» **Parts of the exercise**:
[1] In the excerpt on Cuban resistance to Batista, where and when does the road to Yaguajay and Santa Clara really begin?
[2] Pick up the excerpt on Cuban resistance to Batista after its last sentence and keep writing it.

Were things really that bad? In a sense it doesn't matter. That was how a lot of Cubans perceived their country, and they weren't very happy about it.

Within months of the coup Cubans were beginning to organize to resist Batista's government. These included early student groups like Rafael Barcena's Moveimiento Nacionalista Revolucionario (MNR) and later, direct-action groups like M-26-7, the DR, as well as anti-Batista outfits outside the M-26-7 like the DR groups such as the Directorio Revolucionario Estudantil (or "13 de Marzo") and the Segundo Frente Nacional del Escambray.

1953 - Moncada Barracks

The road that lead to Yaguajay and Santa Clara, though, really begins at the Moncada Barracks in Santiago de Cuba on the morning of JUL 26, 1953.

Castro's original following came out of the Partido Ortodoxo. This was a sort of grab-bag center-left outfit that split off from the Autenticos - it's slogan was Vergüenza contra dinero (Shame on wealth) which kinda gives you the idea.

Between March 1952 and July 1953 these guys scratched up weapons and went to the local ranges to shoot pretending to be soda jerks and hardware store owners interested in hunting.

Most were Hispano-Cuban; the Afro-Cubans in general were batistianos given that the caudillo himself was part Afro-Cuban.

» **Information supplied**:
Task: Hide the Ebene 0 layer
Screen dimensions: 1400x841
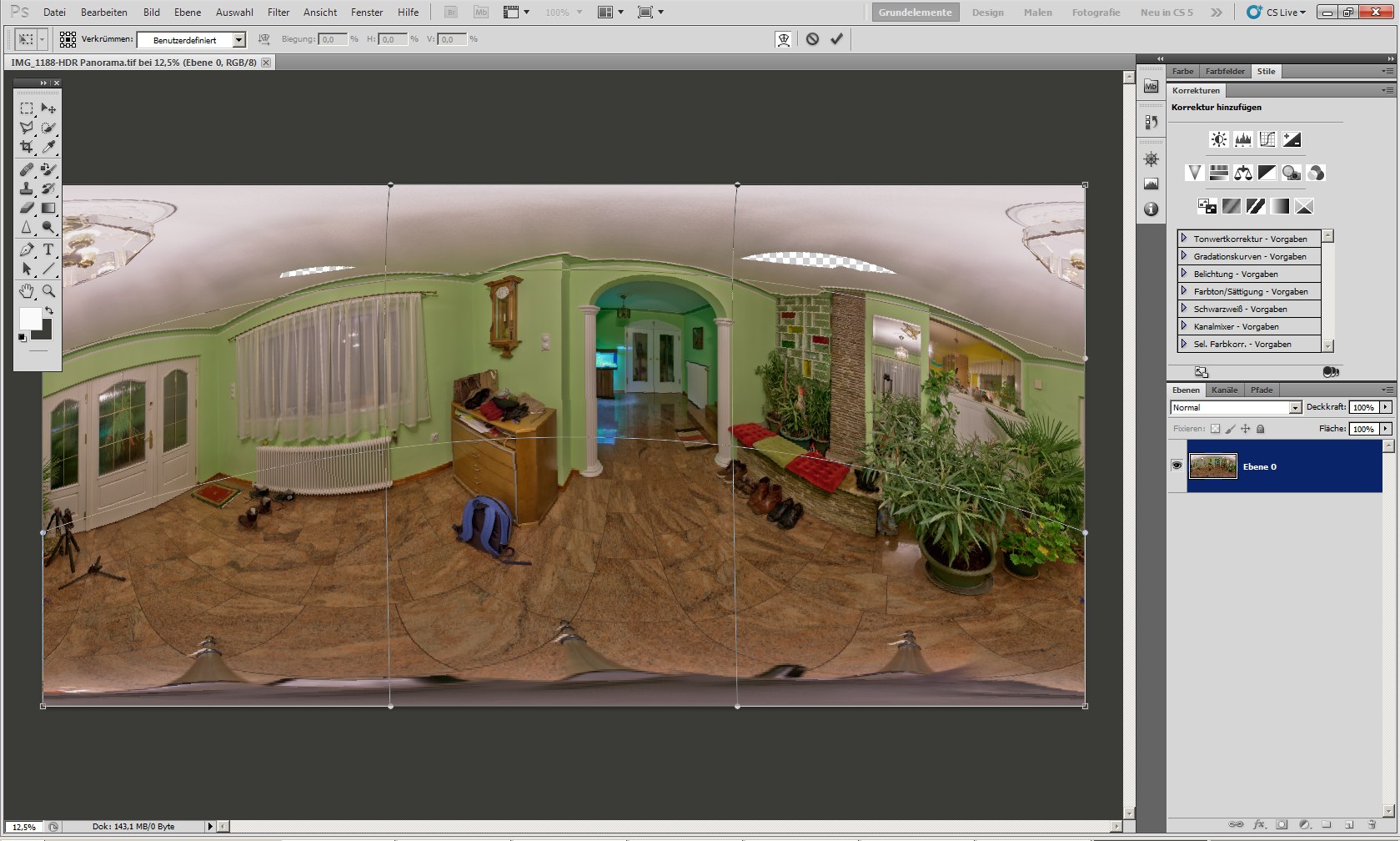Action: pos(1177,466)
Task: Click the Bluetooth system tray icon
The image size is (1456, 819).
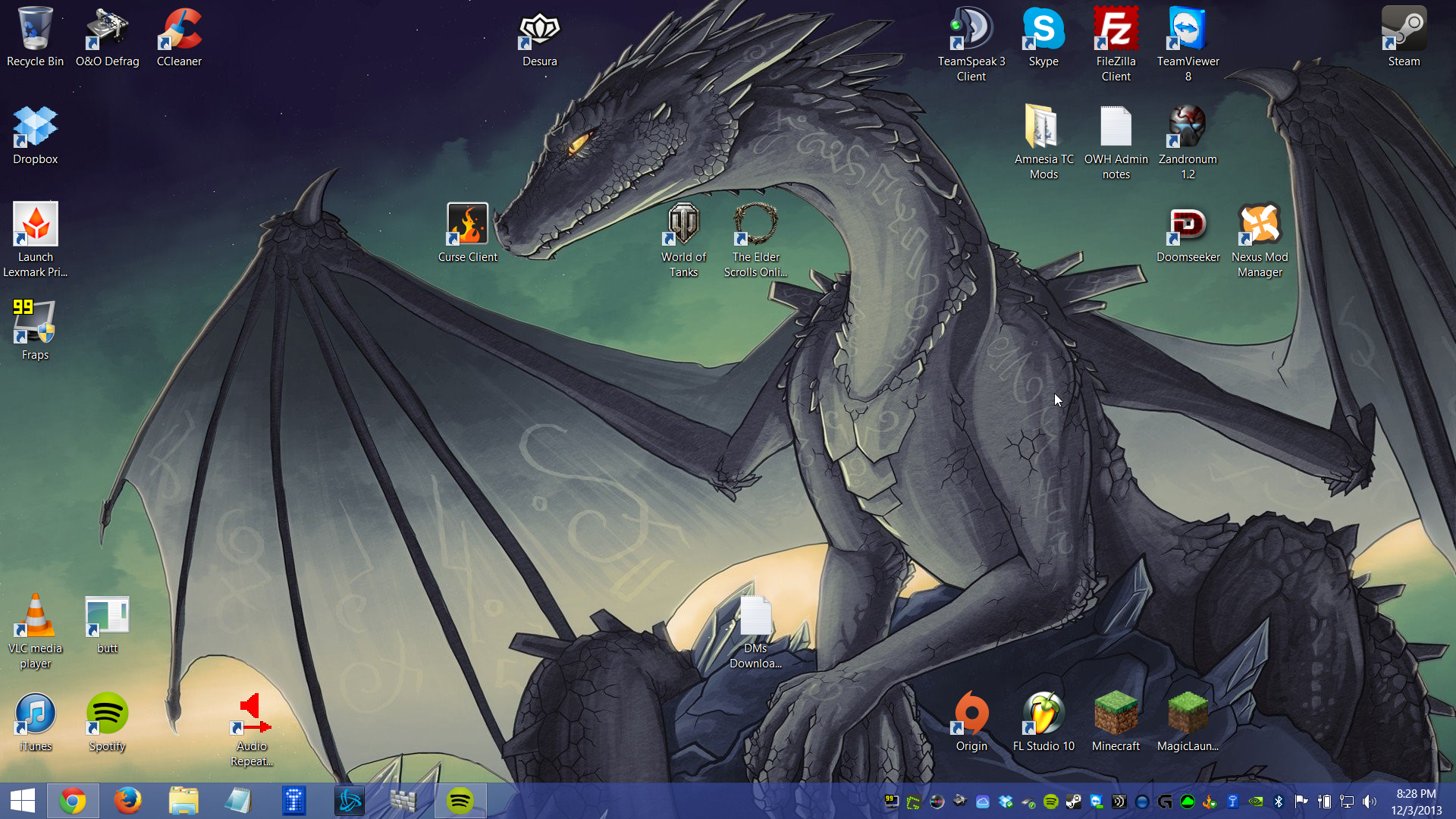Action: [1279, 802]
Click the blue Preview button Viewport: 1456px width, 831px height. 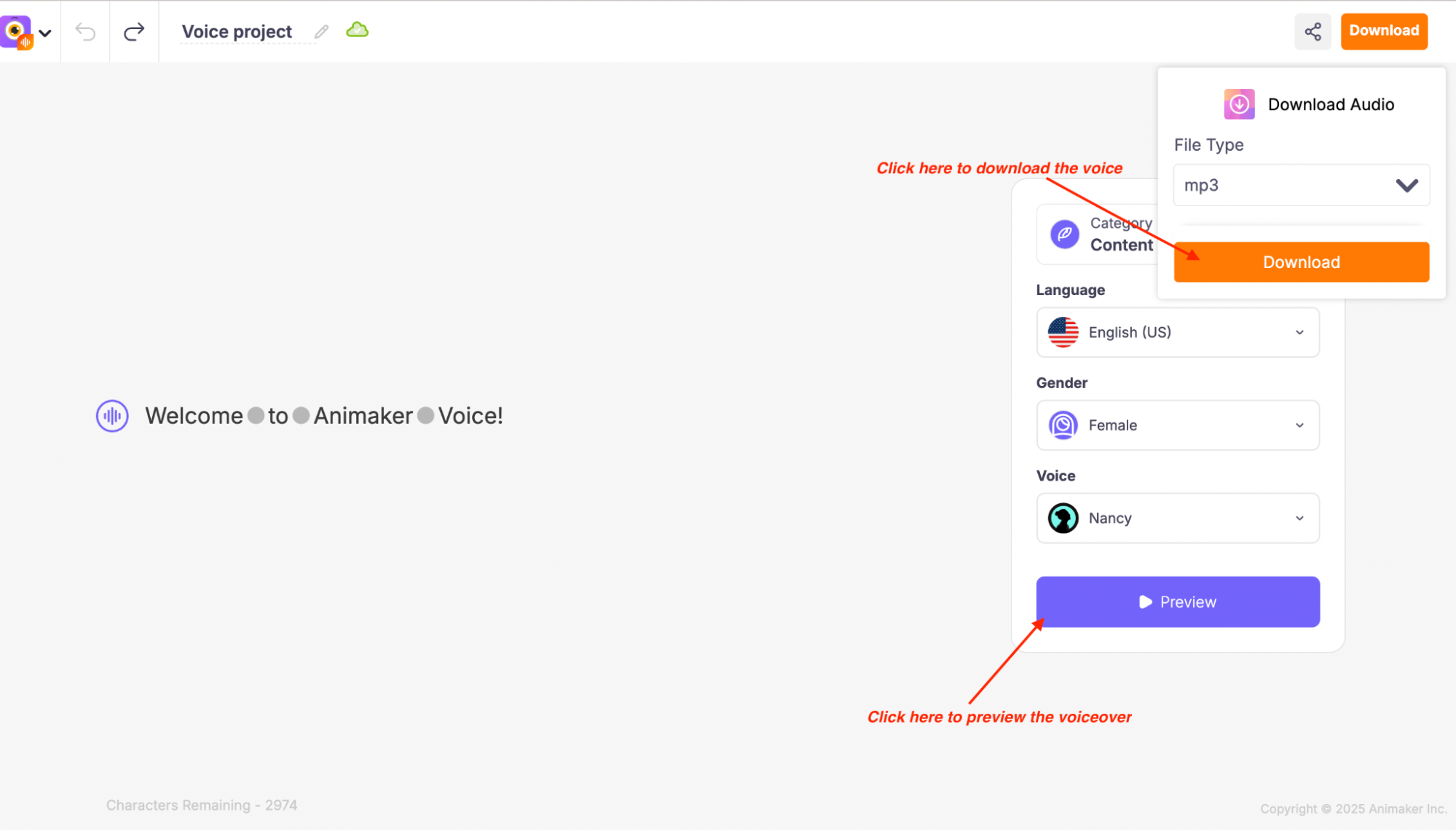[1177, 601]
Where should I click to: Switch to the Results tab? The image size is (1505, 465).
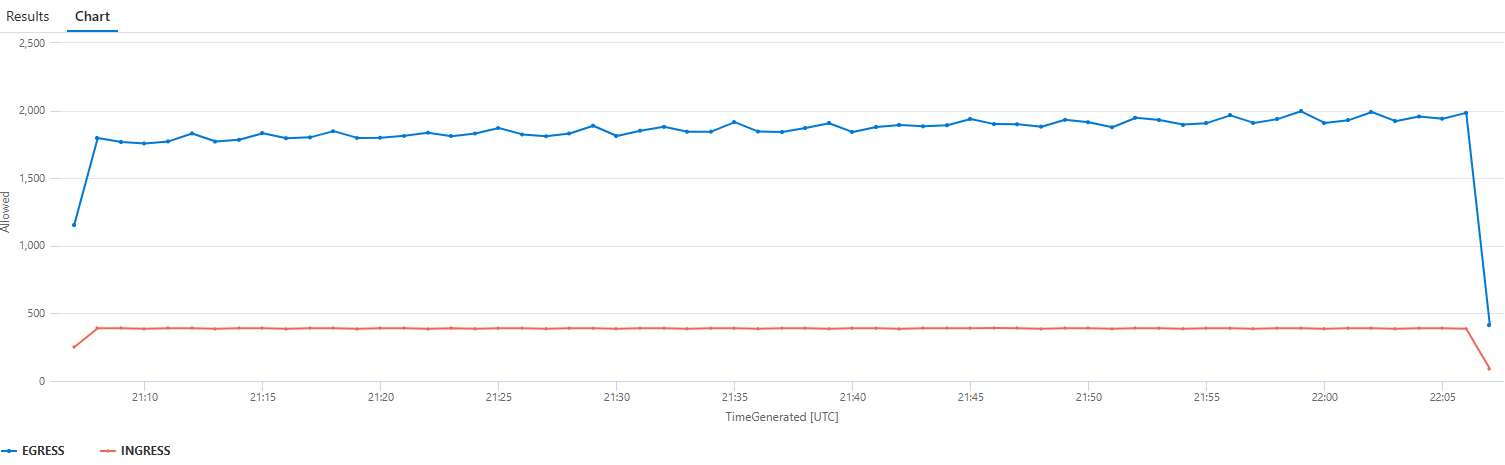tap(28, 17)
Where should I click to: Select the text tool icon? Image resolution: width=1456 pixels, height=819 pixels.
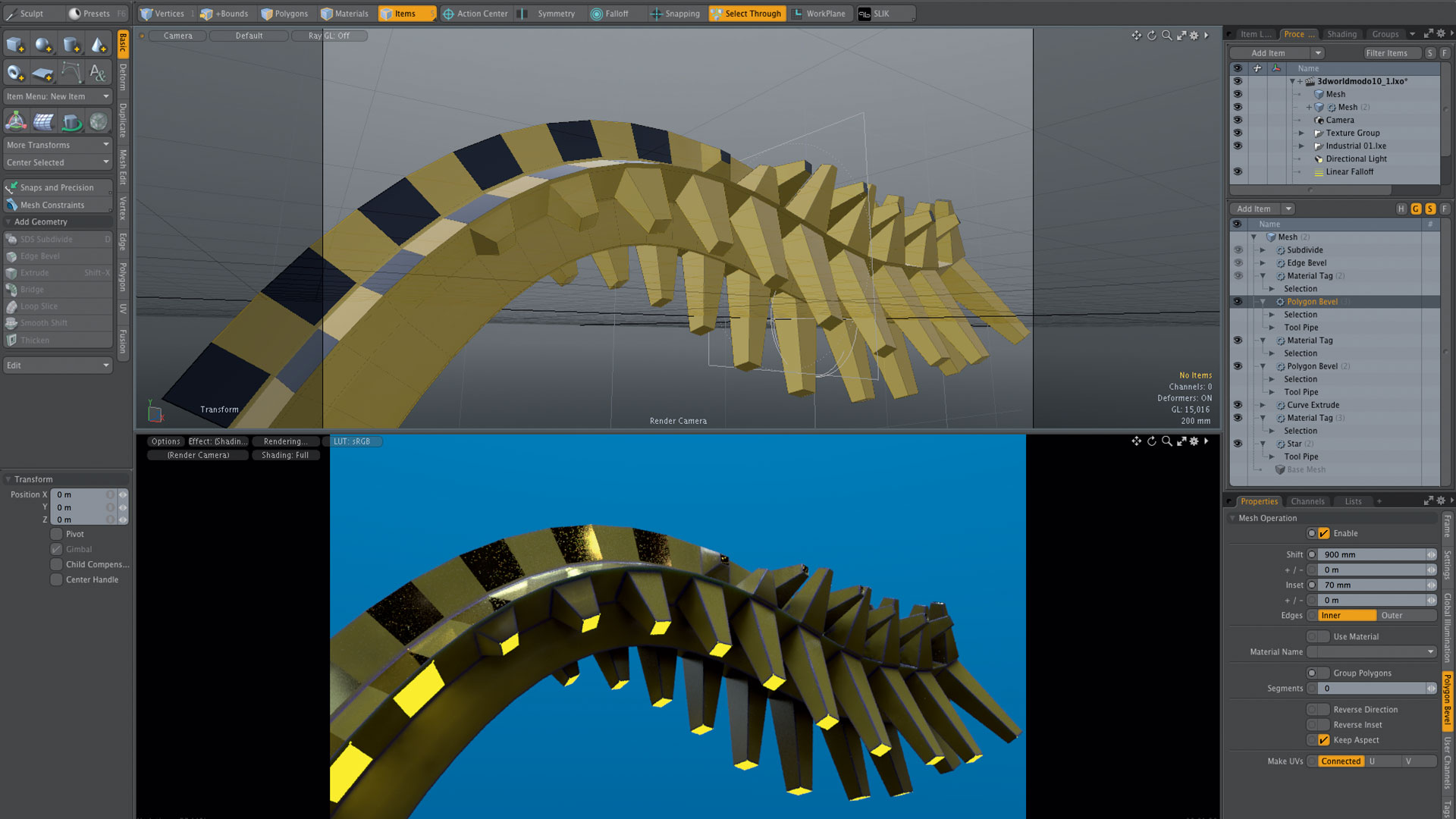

» **The replies**:
[1] At the Moncada Barracks in Santiago de Cuba, on the morning of July 26, 1953.

[2]
To give you an idea what a ragbag this outfit was, here's the Wiki list of the weapons they collected for their first mission, the seizure of Moncada Barracks:
"Forty 12- and 16-gauge shotguns, thirty-five Mosberg and Remington .22 rifles, sixty handguns of various models, a malfunctioning .45 caliber submachine gun, twenty-four rifles of different caliber, including eight Model 1898 Krag-Jørgensen rifles, a .30-06 Model 1903 Springfield rifle, three sawed-off 1892 .44-caliber Winchester rifles, and a .30 caliber M1 Garand rifle with a folding metal stock."
Christ, what a circus. Can you imagine trying to buy ammunition for that goat rodeo?

Anyway, the idea was to dress up about 130 guys in pilfered uniforms, parade up to the barracks in a big ol' car convoy, and jump the soldiers who would presumably be getting likkered up for the big parties in Santiago the next day.

The attack was a total shitshow.
The convoy got separated. Some of the cars got lost, including the only one with the "heavy weapons". Castro himself admits that instead of driving up to the front of the barrack he rammed a bunch of joes hanging out at the gate who supposedly alerted to him, and his guys behind him - thinking they were there - jumped out and started blasting at nobody.

Only about 80 or so of the attackers even fired a shot, and the attack was routed within an hour or so. About half of the attack force was either killed at the scene, or captured and murdered afterwards.
Something like 100 people, including Batista opponents not connected with Castro or the Moncada attack, were charged and tried.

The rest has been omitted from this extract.